There should be no problem defining and sharing a base class that you've written to hold behavior used across entities in your models. Such a base class does not have to have any particular namespace. I can define an assembly (MyBaseModel) with all kinds of goodies in it. Of course MyBaseModel.ProductBase must ultimately inherit from Entity. If it inherits from any other entity type along the way - one that is particular to a model - , you are stuck. In that case, you play the same game with the base class (including namespace swapping in the partial classes) that you do with Product in my example.
 
You've given me another soap box to stand on and shout "Don't build models with deep class hierarchies."
 
Remember this important principle: favor composition over inheritance.  You should be adding behavior by injecting it, not by subclassing. Think "Strategy Pattern". This heuristic applies everywhere, not just in entity models. Your example provokes in me a deep sense of despair. Please don't do what I see you describing here.  P.s.: beware of the performance implications of model inheritance as well. TPH, TPC, TPT are great ways to get in trouble with ANY ORM; use them sparingly.
 
I am not dodging the issue. I repeat, the technology should not be imposing a design choice. If we have a problem, we'll fix it. But we are in no hurry to faciliate "bad" design either.
 
I did not understand your statement about "using a PassThroughESQLQuery since you can't cross data model boundaries using ESQL queries in EF even if the physical tables are in the same database." Where was the lack of clarity? I am unaware of a difference between my use of LINQ and the use of ESQL query in composing data to transfer across model boundaries.

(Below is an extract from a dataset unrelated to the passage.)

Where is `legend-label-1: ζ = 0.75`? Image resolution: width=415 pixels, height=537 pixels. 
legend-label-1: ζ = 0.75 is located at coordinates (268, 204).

The approach should be the same as the one I demonstrated in my Product Projection example. What did I miss?
 
How can you say: "ESQL is the only way I can create on-the-fly navigation to JOIN entities that I don't want to permanently link together"?  You can perform joins in LINQ with DevForce. I hope you can appreciate my distress when someone posts a throw-away comment - "you can't do X" - and doesn't bother to substantiate the claim. I respond more respectfully and effectively when you either give me the example or say "I don't know how to do X".